ITK/Backward Compatibility Open Discussion

From KitwarePublic
Jump to navigationJump to search

The topic of backward compatibility has generated animated discussions among users and developers.

We gather here multiple points of view from some of the influential users and developers.

The content of this page is not intended to be conclusive on any of the proposed topics. It simple intends to gather elements of discussion that will serve as food-for-thought.

Main Discussion Topics

Discussion Topics

  1. Deprecation of classes / method. When to deprecate, and how to deprecate.
  2. Drawing the line where fixing a bug will result in backward compatibility breaks.
  3. Cathedral/Bazar: How much burden to put on new contributions to the toolkit.
    1. Is the Insight Journal + Code Review directory a process that is too burdensome.
  4. When can we require additional effort from users to update their code for using new versions of ITK ?
    1. Never
    2. Once a year
    3. Once every five years
  5. How far back in time should we maintain backward compatibility (relates to the previous topic)
    1. Today's version should be compatible with ITK version from N years ago
      1. 1 year ?
      2. 2 years ?
      3. 5 years ?

Some general issues:

  • Who are the customers for ITK?
  • What do they want from ITK?
  • How much of what the customers want is the development community actually able to deliver?
  • Once there's agreement on what ITK is actually committing to deliver, the backward compatibility policy can be implemented to clearly communicate how various components of the code are evolving.

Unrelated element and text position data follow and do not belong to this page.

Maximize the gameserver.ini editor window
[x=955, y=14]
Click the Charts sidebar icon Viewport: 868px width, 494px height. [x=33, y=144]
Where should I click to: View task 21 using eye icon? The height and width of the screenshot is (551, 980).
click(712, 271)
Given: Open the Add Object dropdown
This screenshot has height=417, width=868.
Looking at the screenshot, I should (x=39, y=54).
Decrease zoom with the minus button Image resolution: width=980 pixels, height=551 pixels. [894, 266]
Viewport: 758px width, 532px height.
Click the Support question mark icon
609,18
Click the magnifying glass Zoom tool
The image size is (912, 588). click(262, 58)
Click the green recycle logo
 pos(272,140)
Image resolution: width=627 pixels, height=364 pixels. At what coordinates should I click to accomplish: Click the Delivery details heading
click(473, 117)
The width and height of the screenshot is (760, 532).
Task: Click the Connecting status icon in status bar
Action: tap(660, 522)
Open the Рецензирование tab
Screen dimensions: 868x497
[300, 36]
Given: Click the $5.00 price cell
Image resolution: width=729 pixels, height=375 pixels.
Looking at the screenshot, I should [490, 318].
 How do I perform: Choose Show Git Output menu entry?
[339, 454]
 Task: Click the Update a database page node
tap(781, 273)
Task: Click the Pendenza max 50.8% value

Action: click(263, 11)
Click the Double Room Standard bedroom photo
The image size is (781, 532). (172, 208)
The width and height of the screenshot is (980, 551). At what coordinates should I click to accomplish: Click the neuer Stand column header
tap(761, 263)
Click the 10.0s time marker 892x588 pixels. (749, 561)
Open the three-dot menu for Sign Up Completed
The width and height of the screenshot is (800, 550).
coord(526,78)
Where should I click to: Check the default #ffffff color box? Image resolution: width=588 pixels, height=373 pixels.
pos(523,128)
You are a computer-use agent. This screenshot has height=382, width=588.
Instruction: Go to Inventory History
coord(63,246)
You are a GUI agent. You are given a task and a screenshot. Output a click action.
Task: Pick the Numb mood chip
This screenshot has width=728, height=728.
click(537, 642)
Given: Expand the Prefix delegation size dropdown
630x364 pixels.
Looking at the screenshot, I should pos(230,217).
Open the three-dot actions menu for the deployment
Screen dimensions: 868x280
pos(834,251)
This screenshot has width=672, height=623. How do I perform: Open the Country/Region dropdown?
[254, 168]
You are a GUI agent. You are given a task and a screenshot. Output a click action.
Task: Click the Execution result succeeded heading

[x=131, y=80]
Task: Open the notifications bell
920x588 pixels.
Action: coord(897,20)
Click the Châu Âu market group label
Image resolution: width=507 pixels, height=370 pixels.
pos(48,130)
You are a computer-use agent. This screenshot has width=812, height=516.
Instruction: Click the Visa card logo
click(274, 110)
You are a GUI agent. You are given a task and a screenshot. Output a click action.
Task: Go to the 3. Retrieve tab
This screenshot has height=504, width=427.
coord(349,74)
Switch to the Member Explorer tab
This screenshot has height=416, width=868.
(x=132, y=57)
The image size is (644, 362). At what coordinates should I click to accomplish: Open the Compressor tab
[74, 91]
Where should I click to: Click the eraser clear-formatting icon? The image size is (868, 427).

Position Statement 1 (Luis Ibanez)

Topic A

Topic B

Topic C

Position Statement 2 (Bill Lorensen)

These comments are addressing source code backward compatibility.

One of the major criticisms of open-source software is that new revisions are not compatible with old revisions. Breaking compatibility impedes the acceptance and utility of open-source software. On the other hand, strict backward compatibility polices can impede innovation in software. The tension between these two viewpoints is not easily resolved.

As projects mature and the customer base grows, backward compatibility becomes more important. Commercial hardware and software products call this customer base, the installed base. Commercial products usually have a known customer base consisting of those who have purchased or licensed the software. Also, commercial systems seldom expose internal API's. Open source projects rarely know the identities of their customers. And, since the source is open, customers have access to all public and protected classes, methods and data in the code. For open source software, it is almost impossible to determine how the customer base is using the software.

When a project hits a certain point in its life cycle, the unpleasant issue of backward compatibility begins to rear its ugly head. All of a sudden the changes introduced in a new release of the software have a dark side to them; they hold hidden possibilities that will break something one of your users depends on. This is true in both open and closed source projects, but in the open source world it seems that the community has spent less time worrying about it than in the closed source world. From “Preserving Backward Compatibility, http://www.onlamp.com/lpt/a/5626, Garrett Rooney.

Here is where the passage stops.